La lettre fait également référence à une importante cargaison de sucre, de cacao et de riz de Morganville, huit colis au total, qui était arrivée dans le village voisin de Maizières-les-Metz au moment même où les Torlotting étaient partis pour Paris. Comme Henri était membre du comité de Fèves, la distribution avait été repoussée jusqu'à son retour.

Mais ce retour a été repoussé plus que prévu quand on a appris que August Kolling Jr, originaire de Morganville, arriverait à Paris le 15 septembre. Kolling était en voyage parrainé par une organisation agricole américaine. Il faisait partie des habitants de Morganville qui s'étaient montrés sceptiques quant aux efforts de sa ville natale pour aider Fèves. Il estimait qu'il y avait déjà assez de personnes à aider sur place.

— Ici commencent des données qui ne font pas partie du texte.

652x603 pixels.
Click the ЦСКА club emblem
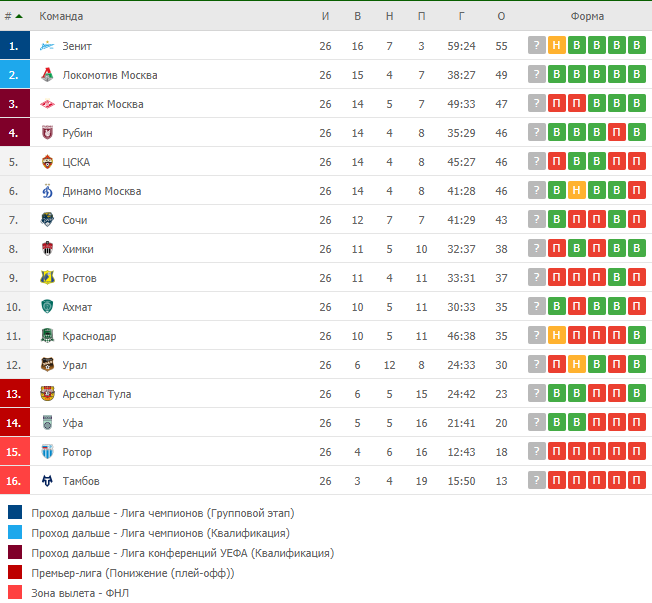click(47, 162)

Billie a ajouté quelques commentaires manuscrits à la fin de la lettre. Elle a mentionné qu'ils appréciaient vraiment la visite des Torlotting et que leurs invités semblaient également passer un bon moment. Billie a déclaré qu'ils avaient « appris aux Torlotting à jouer au jeu Pachisi et il [Henri] a insisté sur le fait qu'il dirait : ‹ How do you do, M. Kolling › quand il rencontrerait August, au lieu de l'habituel ‹ Bonjour › français ».